Do you know what world class commissioning is? Neither do I. However, it seems to be the latest NHS catch phrase; tripping off the tongue of every NHS chief executive and political underling. At both the NHS Alliance and NICE conference last year, it was the first cross on my buzzword bingo card, and I wish I had a bag of Herceptin® for every time I heard it—but nobody could explain what it meant.
Let us start with its instigator—according to the Health Service Journal (HSJ), the third most important person in the NHS, in terms of his influence over policy and practice, is Mark Britnell, the Director General of Commissioning. The top two, in case you were wondering, are Chief Executive David Nicholson and Lord Darzi. Which means the backseat health secretary, Alan Johnson, is a mere fourth.1
The most telling statistic of the HSJ’s annual top 50 is that there were 26 new entries. Any business that cleared out over half of its top management every year would struggle to survive, but the good ship NHS somehow stays afloat in a sea of continuous change of policy and personnel. This year it is the rise of Britnell that is most notable.
He was the Chief Executive of University Hospital Birmingham at the mere age of 34, and oversaw a huge private finance initiative project (he even keeps a model of the building on his desk).2 Many see him as a future NHS Chief Executive, but currently he has the job of sorting out commissioning in Northern Ireland.
Apparently the health service underperforms every year because primary care trusts—who hold over 80% of the NHS budget—don’t get good value for money from the services they purchase.

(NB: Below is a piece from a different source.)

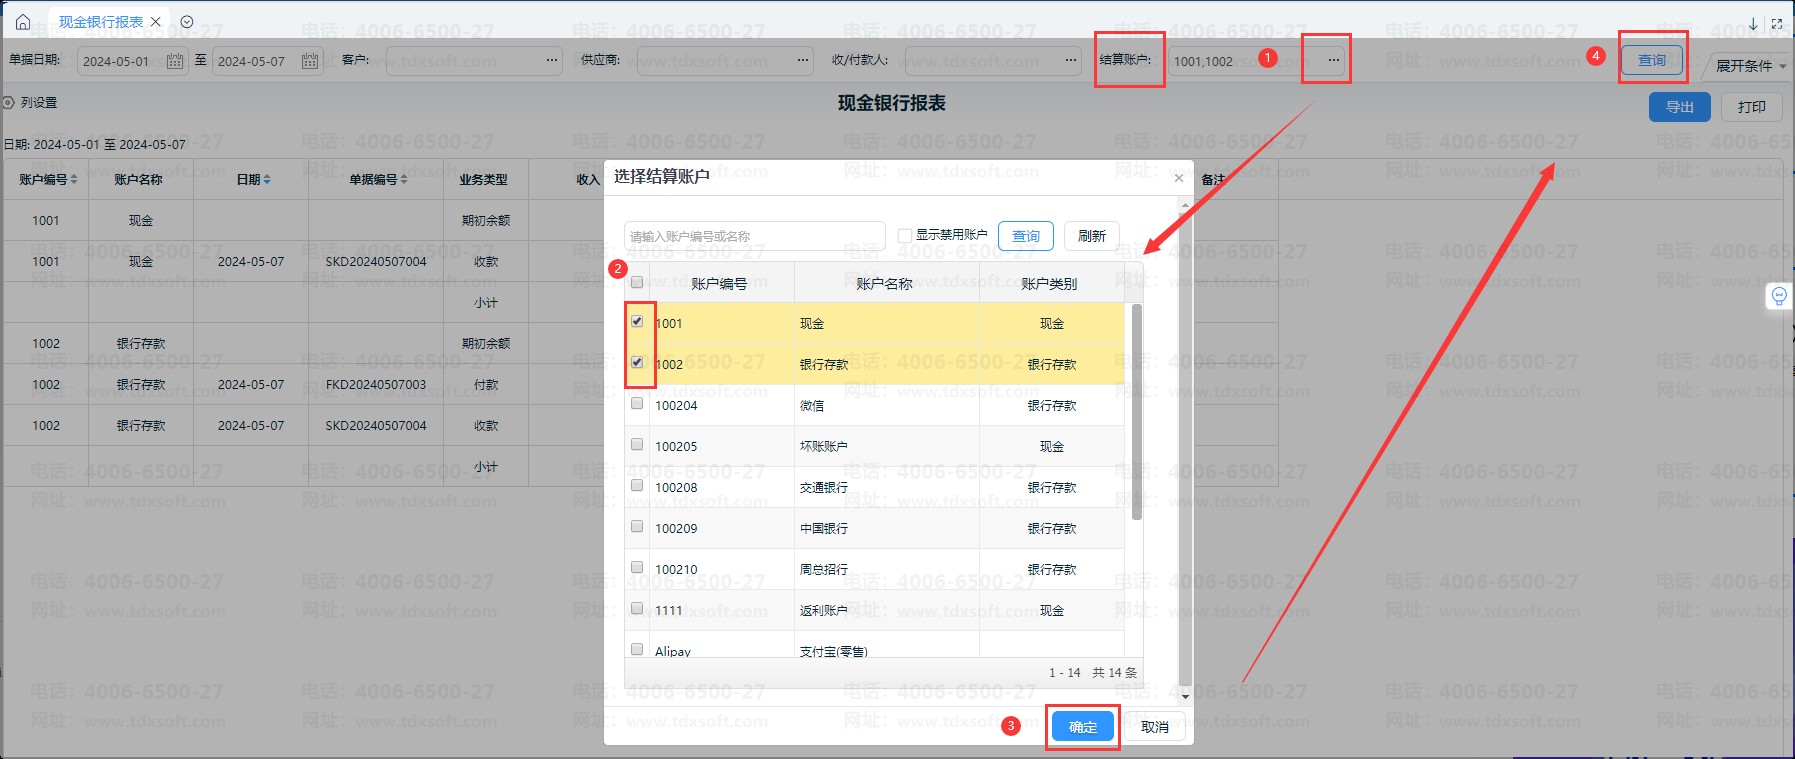Click 确定 to confirm account selection
Screen dimensions: 1795x759
[1082, 727]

On entering the DH, Britnell announced he would work out what needed to be done in his first 30 days, and how to achieve it in the next 30: the answer was ‘world class commissioning’. According to Britnell it includes ‘a Framework for procuring External Support for Commissioners (FESC), which is part of the ‘buy’ option, providing PCTs with easy access to a bank of specialist expertise in areas such as data analysis, contract management, and public engagement…’.3 The FESC could just be an excuse for clueless PCTs to buy the ‘expertise’ of huge for-profit health insurance corporations. In America these organisations keep costs down by offering doctors perverse incentives to deny patients the care they need. So far 600,000 doctors have been sued for this (pers. comm.), and there are widespread legal claims for misapplying fee schedules, errors in claims processing, and delayed payments.
Primary care trusts need to commission for the benefit of patients rather than to cut costs or maximise profits. They could start by refusing to pay hospitals for ‘foreseen and avoidable’ complications or illnesses. For example, if a patient developed a deep vein thrombosis or pulmonary embolus after surgery and hadn’t received adequate prophylaxis, the hospital would have to pay for the treatment (as well as the law suit). Likewise, if a patient was admitted to hospital just to hit a government casualty waiting target (this is estimated to have cost England £2 billion over the last five years),4 the PCT would only pay if there was proof that the admission was clinically necessary.
If PCTs or practice-based commissioners only paid for treatments where the providers could show that patients had benefited, the unproven political guff and bad medicine would disappear and the NHS might actually improve.